Abstract

The first VHF Doppler radar system to measure echoes from ionospheric plasma instabilities in the polar cap was set up in 1982 in the Northwest Territories. High‐resolution spectra were achieved through the use of CW transmissions. A scattering volume over Sachs Harbour (geomagnetic latitude ∼77°) was defined by the intersection of the narrow antenna beams from the two widely spaced transmitter arrays (at Inuvik and Cambridge Bay) and the common receiver array (at Fort Franklin). The two bistatic radio links so formed had bisectors which differed in azimuth by 60°, and which were at mean magnetic aspect angles of ∼9° and 13° from perpendicularity with the earth's field. In this report, Doppler spectra are presented for a moderately disturbed period on July 7, when the scattering region was in the polar cap.

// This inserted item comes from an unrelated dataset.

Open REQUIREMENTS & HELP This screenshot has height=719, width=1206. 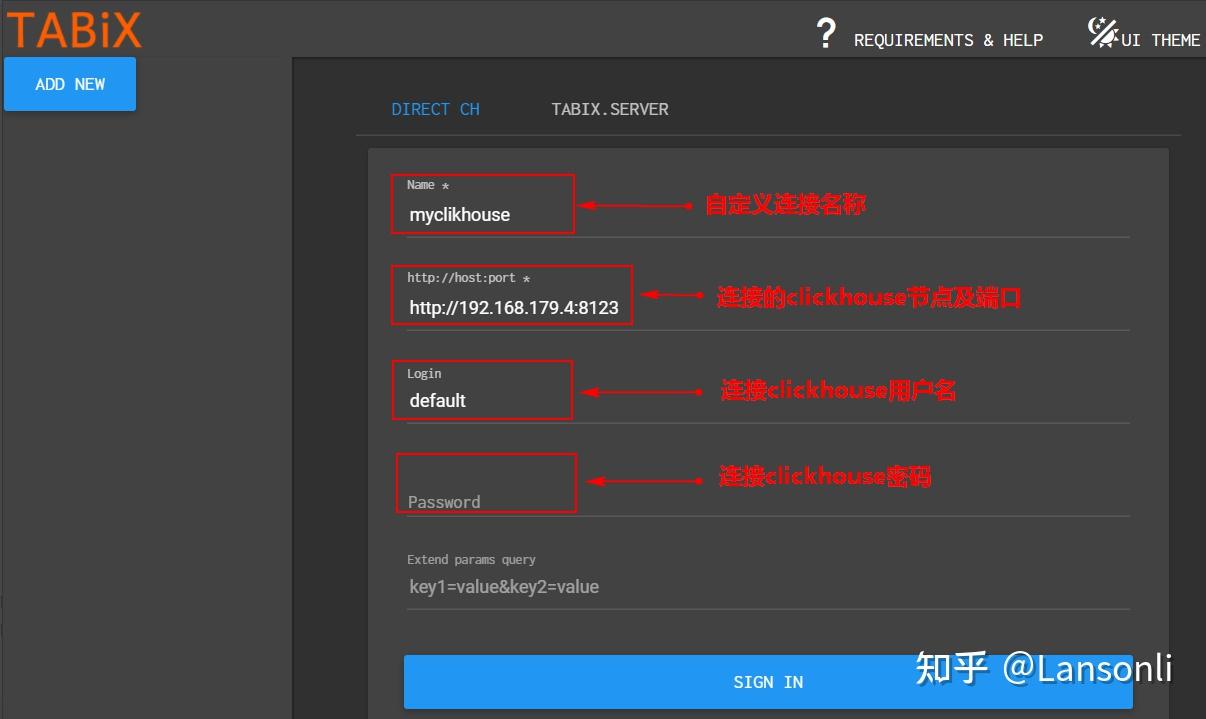[x=948, y=40]
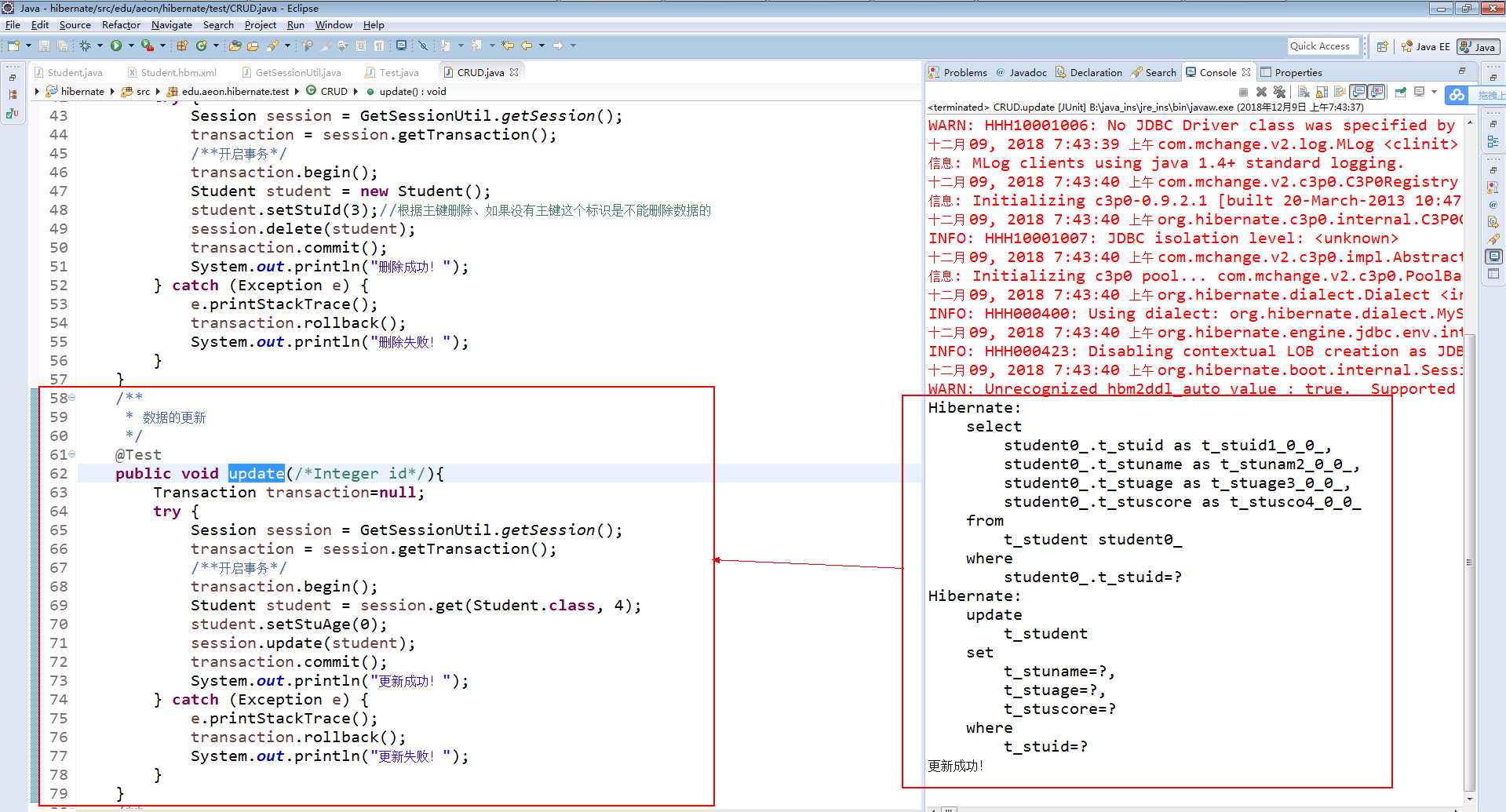Click the Pin Console icon
The image size is (1506, 812).
[x=1401, y=92]

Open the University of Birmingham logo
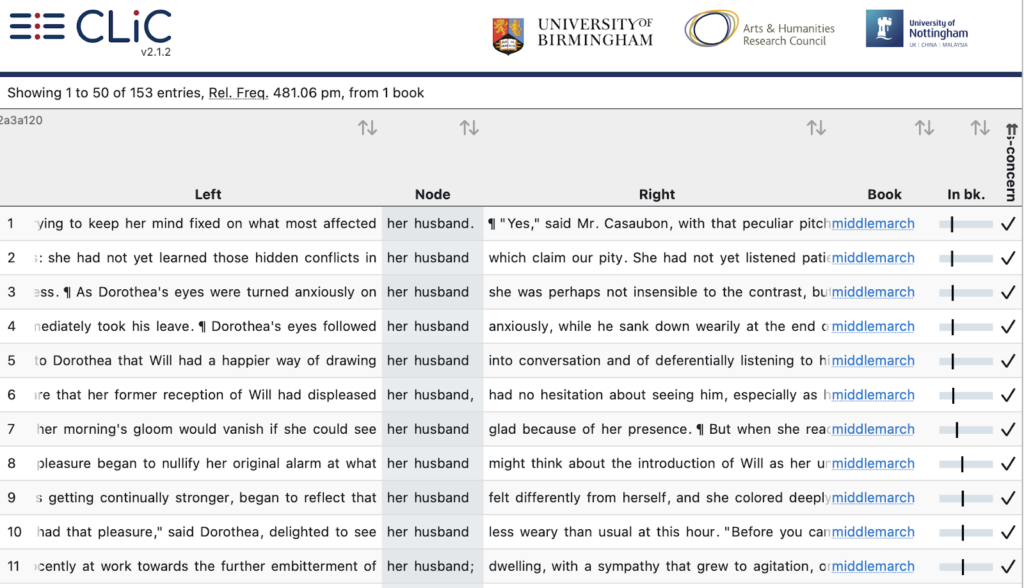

In spite of this scattering location, the Doppler spectra show all the usual spectral types (I, II, and III) typical of the auroral zone. Although type III (ion cyclotron) echoes might have been anticipated at these large aspect angles (the k∥/k⊥ ratio could be as large as 0.25) in association with strong polar cap field‐aligned currents, the presence of the type I and II echoes is not explicable on the basis of present two‐stream and gradient drift instability theories. Whereas the spectral types in the polar cap and auroral zone show substantial similarities, the temporal morphology of the polar cap echoes is quite different from that of auroral zone echoes.